Studies have shown that the loss of the neuroic acetylcholine receptor alpha 7-unit gene (CHRNA7 gene) is closely related to schizophrenia (Shinawi et al., 2009). In addition, 23% more schizophrenic patient neuropathic acetylcholine alpha 7 receptors subunits (α 7 nAChR) autoantibodies (autoantibody) was significantly higher than the average person (Chandley et al., 2009) , may be hindered Nicotine receptor function is broken, which in turn is involved in the pathogenesis of schizophrenia. Based on the research results and experience of the inventors for many years, it is believed that a simple and accurate test method should be established to detect schizophrenia disease early by detecting the content of α 7 nAChR autoantibodies in the blood.

The following is a detailed description of embodiments of the invention, as well as the techniques and features of the invention. The present invention is not intended to limit the invention, and any changes and modifications made by those skilled in the art without departing from the spirit and scope of the invention are included in the scope of the invention.

The present invention provides at least one antibody binding molecule, which can be combined with an antibody of Neuronal acetylcholine receptor subunit alpha-7 ( α 7 nAChR) to detect blood, plasma, or The serum acetylcholine in the serum is subjected to an alpha 7-unit antibody (ie, autoantibody), which in turn diagnoses schizophrenia or serves as an indicator for tracking schizophrenia.

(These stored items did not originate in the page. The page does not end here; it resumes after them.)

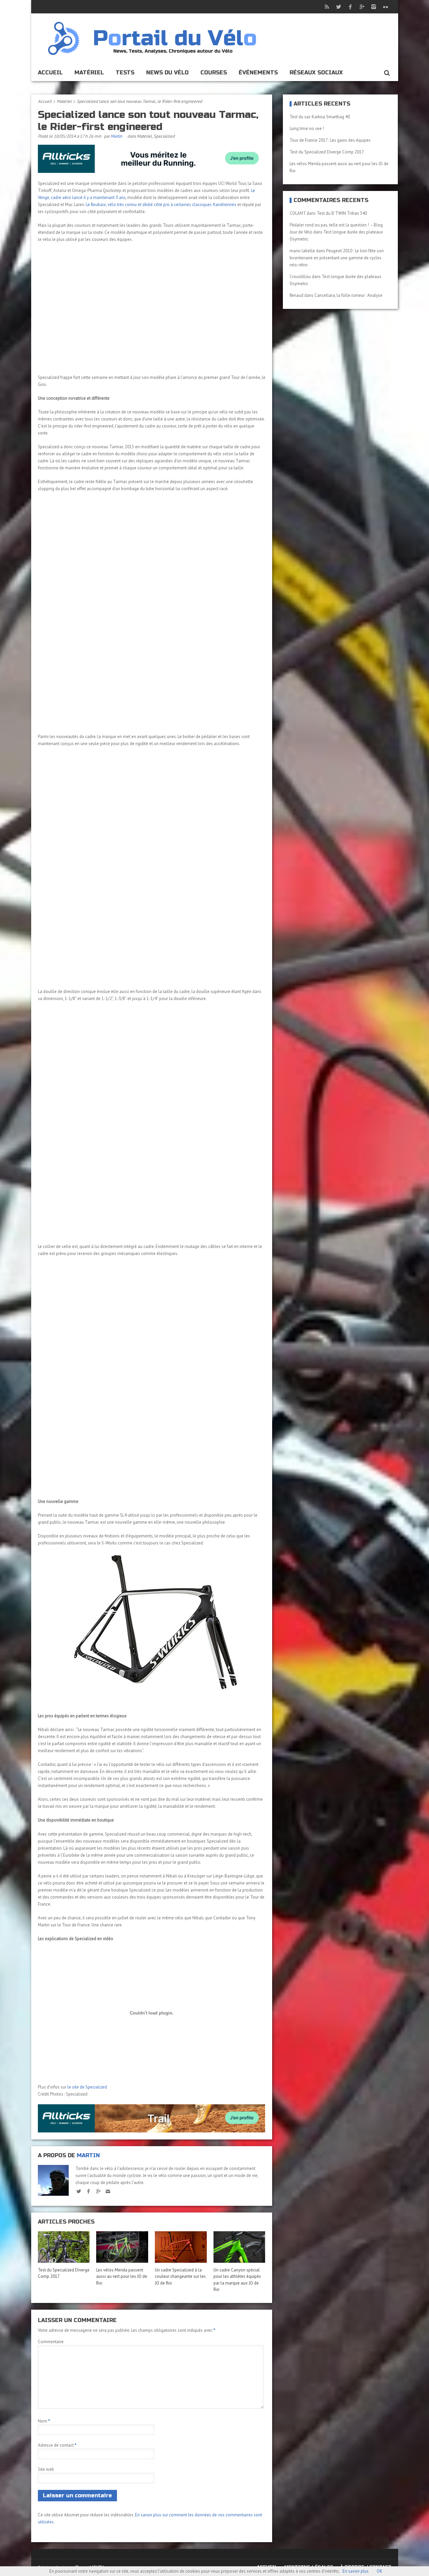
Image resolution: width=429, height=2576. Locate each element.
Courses (213, 72)
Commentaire (51, 2341)
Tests (125, 72)
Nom (44, 2421)
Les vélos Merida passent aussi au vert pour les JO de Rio (121, 2276)
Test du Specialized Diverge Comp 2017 (327, 152)
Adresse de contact (57, 2445)
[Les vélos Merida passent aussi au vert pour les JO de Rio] (122, 2246)
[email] (108, 2191)
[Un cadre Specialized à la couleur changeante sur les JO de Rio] (180, 2246)
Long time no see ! (307, 128)
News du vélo (167, 72)
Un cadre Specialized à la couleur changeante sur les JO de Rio (180, 2276)
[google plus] (98, 2191)
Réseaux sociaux (316, 72)
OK (379, 2571)
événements (258, 72)
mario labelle (302, 251)
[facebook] (88, 2191)
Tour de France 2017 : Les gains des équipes (330, 140)
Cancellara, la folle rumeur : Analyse (348, 295)
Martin (116, 136)
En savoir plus (356, 2571)
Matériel (89, 72)
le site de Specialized (87, 2087)
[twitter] (78, 2191)
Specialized (164, 136)
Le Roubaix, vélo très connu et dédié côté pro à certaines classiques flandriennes (161, 204)
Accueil (50, 72)
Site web (46, 2469)
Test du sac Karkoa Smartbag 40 (320, 117)
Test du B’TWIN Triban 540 (342, 213)
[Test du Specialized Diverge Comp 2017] (63, 2246)
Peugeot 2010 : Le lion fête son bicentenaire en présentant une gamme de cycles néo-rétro (337, 258)
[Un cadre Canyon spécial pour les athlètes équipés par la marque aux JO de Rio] (239, 2246)
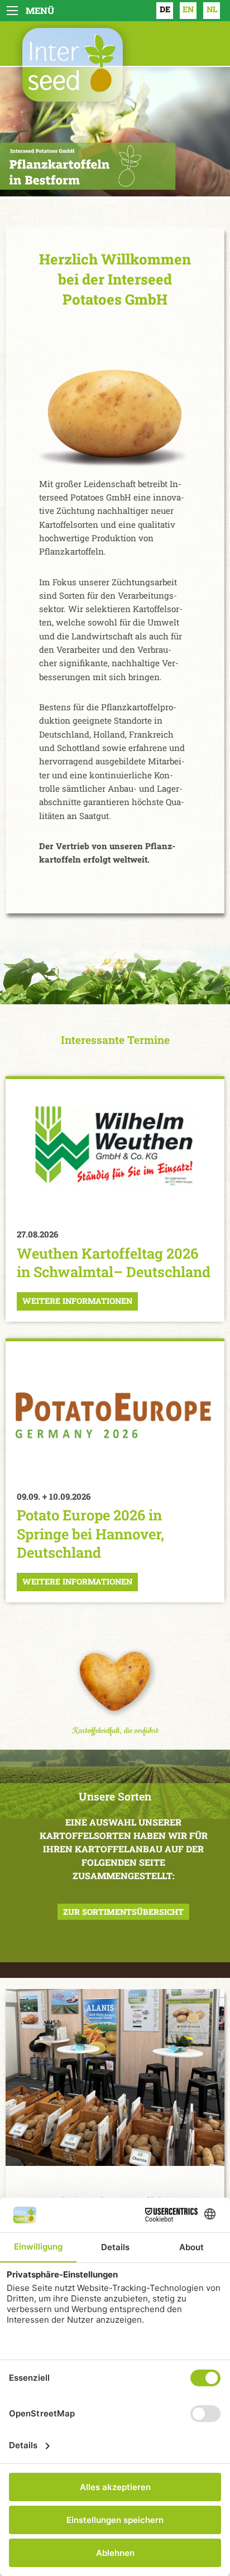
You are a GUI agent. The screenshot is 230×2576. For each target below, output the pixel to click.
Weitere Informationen (77, 1301)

The antibody binding molecule of the present invention may be a neurogenic acetylcholine receptor alpha 7 nARR Recombinant, a neurogenic acetylcholine receptor alpha 7 subunit epitope (Epitope) polypeptide molecule, or a nerve A acetylcholine receptor alpha alpha epitope linear polypeptide molecule. Among them, compared with the neurogenic acetylcholine receptor, the 7-unit recombinant protein needs to be constructed, transfected, expressed, screened, purified, etc., and the spatial structure of the recombinant protein is complex, preferably, neurotic. Acetylcholine receptor alpha subunit 7 epitope linear polypeptide molecule (hereinafter part will be referred to as α 7 nAChR epitope linear polypeptide molecule).

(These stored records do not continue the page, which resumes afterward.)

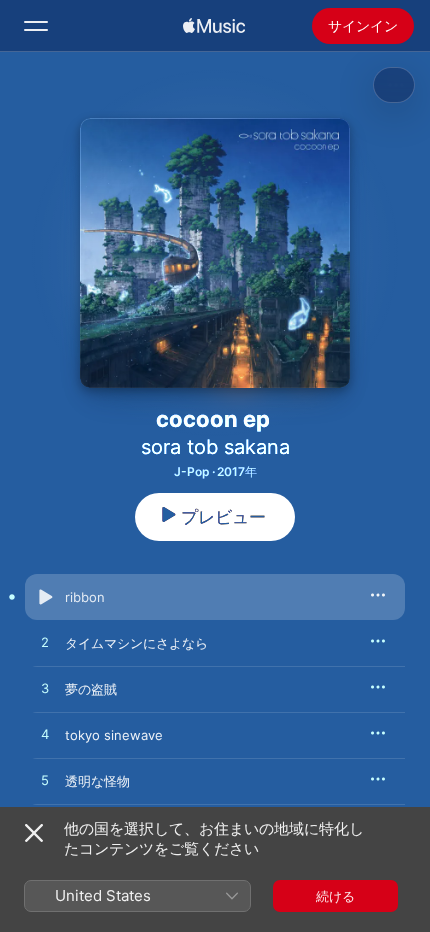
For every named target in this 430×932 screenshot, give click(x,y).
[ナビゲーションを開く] (36, 26)
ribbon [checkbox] (85, 597)
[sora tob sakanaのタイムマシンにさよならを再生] (45, 643)
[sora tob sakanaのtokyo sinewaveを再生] (45, 735)
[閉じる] (34, 833)
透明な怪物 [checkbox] (97, 781)
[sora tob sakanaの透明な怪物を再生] (45, 781)
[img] (214, 26)
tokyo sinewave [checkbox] (114, 735)
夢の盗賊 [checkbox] (91, 689)
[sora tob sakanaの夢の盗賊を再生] (45, 689)
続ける (335, 896)
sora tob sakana (215, 447)
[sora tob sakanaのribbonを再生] (45, 597)
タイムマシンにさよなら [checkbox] (136, 643)
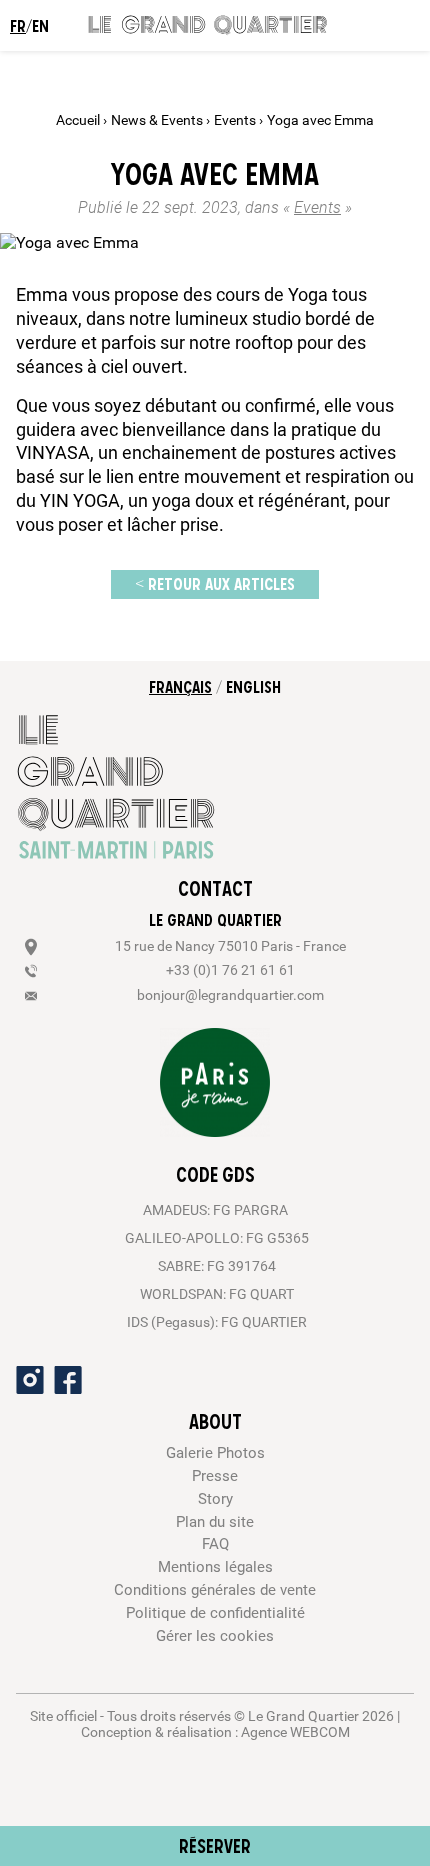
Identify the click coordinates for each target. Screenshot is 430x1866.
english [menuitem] (253, 687)
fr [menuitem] (18, 26)
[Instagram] (30, 1380)
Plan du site (215, 1522)
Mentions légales (215, 1567)
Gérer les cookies (215, 1636)
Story (215, 1499)
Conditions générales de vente (215, 1590)
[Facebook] (68, 1380)
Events (236, 120)
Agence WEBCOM (295, 1732)
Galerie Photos (215, 1453)
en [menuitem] (40, 26)
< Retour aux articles (215, 584)
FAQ (215, 1544)
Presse (215, 1476)
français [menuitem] (180, 687)
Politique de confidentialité (215, 1613)
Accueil (79, 120)
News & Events (158, 120)
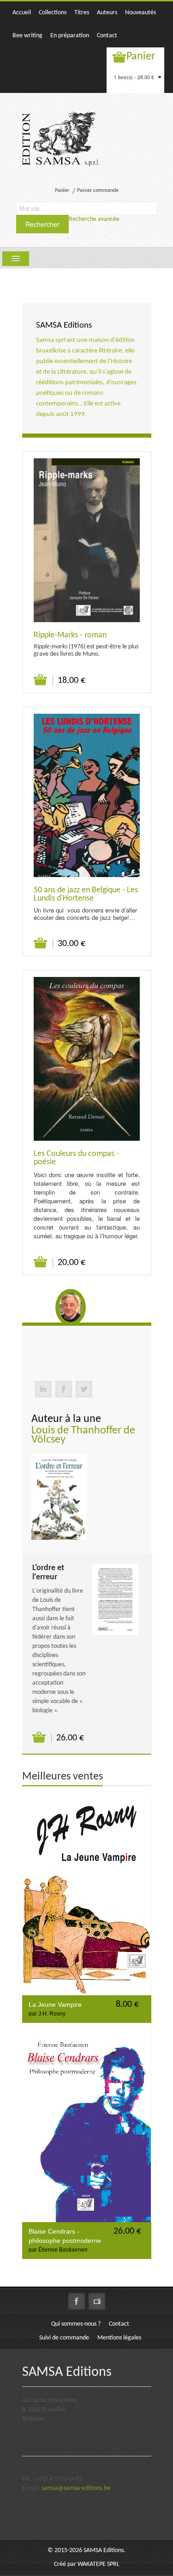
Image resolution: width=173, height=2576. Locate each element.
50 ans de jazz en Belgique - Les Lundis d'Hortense (86, 894)
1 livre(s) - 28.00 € (134, 77)
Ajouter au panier (41, 680)
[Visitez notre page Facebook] (76, 2301)
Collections (52, 12)
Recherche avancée (94, 219)
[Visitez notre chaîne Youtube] (97, 2301)
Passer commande (98, 190)
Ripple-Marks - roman (70, 635)
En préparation (69, 35)
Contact (107, 35)
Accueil (21, 12)
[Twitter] (84, 1389)
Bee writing (27, 35)
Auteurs (107, 12)
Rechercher (42, 224)
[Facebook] (63, 1389)
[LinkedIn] (43, 1389)
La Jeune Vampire (55, 2004)
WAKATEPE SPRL (98, 2564)
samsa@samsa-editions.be (76, 2488)
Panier (140, 56)
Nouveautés (140, 12)
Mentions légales (119, 2337)
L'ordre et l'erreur (48, 1573)
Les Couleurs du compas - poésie (76, 1158)
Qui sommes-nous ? (76, 2324)
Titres (81, 12)
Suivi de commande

Since antigenic antibodies are complementary in spatial and spatial configuration, the combination of the two actually occurs only between the epitope (Epitope) and the antibody binding site (Paratope). Therefore, only the epitope fragment can represent the state and affinity of the entire protein to bind to the antibody. According to the inventor's many years of experience and research results, it is believed that the 7-unit epitope of the neurogenic acetylcholine receptor can be found from the sequence and structure of the 7-unit unit of the neuroacetylcholine receptor. Screening appropriate " α 7 nAChR epitope linear polypeptide molecules" from a variety of neurogenic acetylcholine receptor alpha 7-unit epitope sequences to develop rapid, effective, and stable schizophrenia detection reagents and schizophrenia Immunoassay kit (ELISA Kit).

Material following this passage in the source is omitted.